Eight months had now passed since Lucas had disappeared. Despite everything Barry had learned, gathered, and researched, he still didn’t know if Lucas was alive. To cope, Barry had started calling them the ‘Faller Anti-Villainy Support Club’.
He’d even made a sign and hung it up where the others would see it, just to see what the reaction would be.
Anabel had not been amused and had sighed heavily and said that she’d never been a villain.
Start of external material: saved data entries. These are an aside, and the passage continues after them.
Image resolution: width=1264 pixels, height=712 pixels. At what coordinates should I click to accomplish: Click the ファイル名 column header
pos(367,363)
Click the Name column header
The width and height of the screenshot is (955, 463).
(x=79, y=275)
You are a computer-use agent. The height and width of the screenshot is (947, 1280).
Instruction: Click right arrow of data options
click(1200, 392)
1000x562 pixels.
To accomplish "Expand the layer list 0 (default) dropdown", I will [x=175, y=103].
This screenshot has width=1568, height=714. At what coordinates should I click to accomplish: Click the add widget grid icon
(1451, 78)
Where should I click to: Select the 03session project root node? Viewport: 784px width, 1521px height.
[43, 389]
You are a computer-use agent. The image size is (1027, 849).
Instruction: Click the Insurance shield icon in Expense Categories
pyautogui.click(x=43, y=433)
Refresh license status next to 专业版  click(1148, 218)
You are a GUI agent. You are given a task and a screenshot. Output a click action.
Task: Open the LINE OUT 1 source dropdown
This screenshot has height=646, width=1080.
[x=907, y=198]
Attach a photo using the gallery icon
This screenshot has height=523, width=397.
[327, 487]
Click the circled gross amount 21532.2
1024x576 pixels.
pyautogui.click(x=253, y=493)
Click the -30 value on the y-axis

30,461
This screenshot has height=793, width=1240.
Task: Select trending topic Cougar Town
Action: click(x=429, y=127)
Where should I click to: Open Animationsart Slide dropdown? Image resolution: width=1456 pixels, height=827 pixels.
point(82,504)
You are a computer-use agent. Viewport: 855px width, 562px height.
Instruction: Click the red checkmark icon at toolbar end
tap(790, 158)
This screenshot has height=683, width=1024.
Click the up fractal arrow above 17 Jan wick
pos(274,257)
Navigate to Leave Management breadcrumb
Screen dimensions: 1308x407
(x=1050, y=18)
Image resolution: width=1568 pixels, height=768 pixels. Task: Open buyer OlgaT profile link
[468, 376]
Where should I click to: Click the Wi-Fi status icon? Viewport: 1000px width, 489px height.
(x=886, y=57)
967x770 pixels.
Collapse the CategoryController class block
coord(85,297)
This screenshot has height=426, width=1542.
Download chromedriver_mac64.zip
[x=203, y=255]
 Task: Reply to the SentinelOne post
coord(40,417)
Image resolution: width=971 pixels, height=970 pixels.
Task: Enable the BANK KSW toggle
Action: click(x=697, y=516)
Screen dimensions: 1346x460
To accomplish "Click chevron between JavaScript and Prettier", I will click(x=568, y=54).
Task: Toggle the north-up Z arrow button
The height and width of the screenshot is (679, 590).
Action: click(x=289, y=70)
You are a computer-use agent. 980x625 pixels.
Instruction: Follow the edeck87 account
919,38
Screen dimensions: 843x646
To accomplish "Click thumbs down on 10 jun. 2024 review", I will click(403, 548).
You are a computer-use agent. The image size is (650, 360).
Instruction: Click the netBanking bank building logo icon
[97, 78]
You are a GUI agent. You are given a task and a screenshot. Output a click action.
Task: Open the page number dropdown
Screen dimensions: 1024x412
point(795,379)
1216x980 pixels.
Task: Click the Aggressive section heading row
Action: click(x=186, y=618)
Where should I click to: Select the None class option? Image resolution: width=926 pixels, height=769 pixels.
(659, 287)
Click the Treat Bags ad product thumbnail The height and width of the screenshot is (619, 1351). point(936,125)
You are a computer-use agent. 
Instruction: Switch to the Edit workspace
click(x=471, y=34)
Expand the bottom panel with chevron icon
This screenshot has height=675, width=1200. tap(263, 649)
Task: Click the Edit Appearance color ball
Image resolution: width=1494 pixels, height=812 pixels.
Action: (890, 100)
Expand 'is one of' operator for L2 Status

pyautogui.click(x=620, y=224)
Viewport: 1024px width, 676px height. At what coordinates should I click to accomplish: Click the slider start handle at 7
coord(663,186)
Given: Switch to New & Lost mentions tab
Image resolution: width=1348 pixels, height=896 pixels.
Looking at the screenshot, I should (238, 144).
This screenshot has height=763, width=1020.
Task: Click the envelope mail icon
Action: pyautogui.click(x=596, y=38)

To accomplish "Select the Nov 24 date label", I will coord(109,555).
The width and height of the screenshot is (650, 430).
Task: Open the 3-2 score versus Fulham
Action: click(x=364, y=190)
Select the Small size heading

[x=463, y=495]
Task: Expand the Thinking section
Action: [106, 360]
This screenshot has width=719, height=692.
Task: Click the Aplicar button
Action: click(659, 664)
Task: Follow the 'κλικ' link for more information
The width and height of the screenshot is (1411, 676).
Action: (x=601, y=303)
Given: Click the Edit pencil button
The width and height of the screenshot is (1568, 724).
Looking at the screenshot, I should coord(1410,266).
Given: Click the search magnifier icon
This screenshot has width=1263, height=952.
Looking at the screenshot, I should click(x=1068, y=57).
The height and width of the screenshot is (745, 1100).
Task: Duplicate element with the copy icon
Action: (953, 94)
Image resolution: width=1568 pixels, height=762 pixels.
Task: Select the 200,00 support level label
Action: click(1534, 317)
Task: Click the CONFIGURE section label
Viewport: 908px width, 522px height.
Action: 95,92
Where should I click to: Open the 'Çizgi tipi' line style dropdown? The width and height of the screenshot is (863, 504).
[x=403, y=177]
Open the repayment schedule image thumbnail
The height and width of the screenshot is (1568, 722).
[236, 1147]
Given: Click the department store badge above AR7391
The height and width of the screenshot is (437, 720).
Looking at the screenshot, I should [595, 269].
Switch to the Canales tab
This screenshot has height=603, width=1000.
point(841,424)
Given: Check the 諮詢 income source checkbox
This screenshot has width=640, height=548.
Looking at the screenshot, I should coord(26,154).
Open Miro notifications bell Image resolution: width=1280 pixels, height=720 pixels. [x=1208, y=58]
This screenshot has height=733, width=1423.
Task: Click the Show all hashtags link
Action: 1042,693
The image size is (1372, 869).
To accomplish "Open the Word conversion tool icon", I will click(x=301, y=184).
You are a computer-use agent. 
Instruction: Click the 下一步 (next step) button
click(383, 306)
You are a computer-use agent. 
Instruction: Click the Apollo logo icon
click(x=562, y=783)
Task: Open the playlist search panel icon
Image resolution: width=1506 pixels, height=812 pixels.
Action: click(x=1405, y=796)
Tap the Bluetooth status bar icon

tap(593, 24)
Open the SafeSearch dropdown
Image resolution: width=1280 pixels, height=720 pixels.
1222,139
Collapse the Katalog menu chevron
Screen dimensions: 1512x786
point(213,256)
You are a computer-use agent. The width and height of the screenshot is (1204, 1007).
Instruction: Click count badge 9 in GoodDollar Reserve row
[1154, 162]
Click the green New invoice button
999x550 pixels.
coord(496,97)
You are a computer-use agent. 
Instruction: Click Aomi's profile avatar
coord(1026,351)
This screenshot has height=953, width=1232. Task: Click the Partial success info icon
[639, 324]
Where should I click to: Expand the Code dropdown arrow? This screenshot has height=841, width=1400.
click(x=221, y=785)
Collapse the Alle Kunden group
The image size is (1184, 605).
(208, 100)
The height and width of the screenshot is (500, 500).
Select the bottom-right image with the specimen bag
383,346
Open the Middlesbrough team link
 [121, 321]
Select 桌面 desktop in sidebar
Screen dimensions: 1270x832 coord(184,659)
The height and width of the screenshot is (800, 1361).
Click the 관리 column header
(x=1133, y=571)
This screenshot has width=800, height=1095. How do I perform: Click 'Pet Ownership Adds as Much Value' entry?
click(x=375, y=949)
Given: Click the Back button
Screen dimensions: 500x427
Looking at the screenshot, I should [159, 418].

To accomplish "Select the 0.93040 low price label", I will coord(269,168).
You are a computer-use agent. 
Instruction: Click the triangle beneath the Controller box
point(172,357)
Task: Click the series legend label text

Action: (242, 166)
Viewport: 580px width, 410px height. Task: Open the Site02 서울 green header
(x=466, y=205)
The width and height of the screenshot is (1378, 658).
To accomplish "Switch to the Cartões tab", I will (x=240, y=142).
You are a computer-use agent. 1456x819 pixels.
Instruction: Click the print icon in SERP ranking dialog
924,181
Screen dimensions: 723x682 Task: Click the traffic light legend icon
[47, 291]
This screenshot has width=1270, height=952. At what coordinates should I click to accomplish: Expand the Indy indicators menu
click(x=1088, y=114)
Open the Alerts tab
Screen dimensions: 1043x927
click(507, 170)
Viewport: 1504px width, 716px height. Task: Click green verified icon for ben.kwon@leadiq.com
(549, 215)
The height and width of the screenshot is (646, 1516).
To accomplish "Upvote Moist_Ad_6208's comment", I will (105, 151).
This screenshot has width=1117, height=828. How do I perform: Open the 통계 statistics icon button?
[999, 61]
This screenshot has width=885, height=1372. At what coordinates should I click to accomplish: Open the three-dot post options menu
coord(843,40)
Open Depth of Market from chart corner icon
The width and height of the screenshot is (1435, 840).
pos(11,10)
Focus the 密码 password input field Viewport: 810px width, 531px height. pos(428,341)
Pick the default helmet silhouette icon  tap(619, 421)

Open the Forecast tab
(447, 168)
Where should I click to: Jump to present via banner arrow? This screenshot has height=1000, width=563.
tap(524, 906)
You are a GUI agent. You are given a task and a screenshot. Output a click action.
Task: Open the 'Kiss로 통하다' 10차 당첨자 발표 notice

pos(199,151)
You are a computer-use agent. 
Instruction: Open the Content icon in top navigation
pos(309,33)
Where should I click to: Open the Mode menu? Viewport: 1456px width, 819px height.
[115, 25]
Emmet had gone absolutely still after he’d seen it, and after a long pause where Barry worried he’d pushed way too far, there had been a near explosion of laughter until Emmet had ended up sitting on the floor from the force of it.
It hadn’t sounded very rational laughter, but it was still something to do.
What else was there when the people they were looking for might never be seen again? It was laughing, crying, or going a little mad, and honestly, Barry was pretty sure that between them all, they were doing a fine job of all three.
They really weren’t a very good team, nor a very productive one when most of their cases were unsolvable, but it was better than being alone.
And there was always work to do, after all.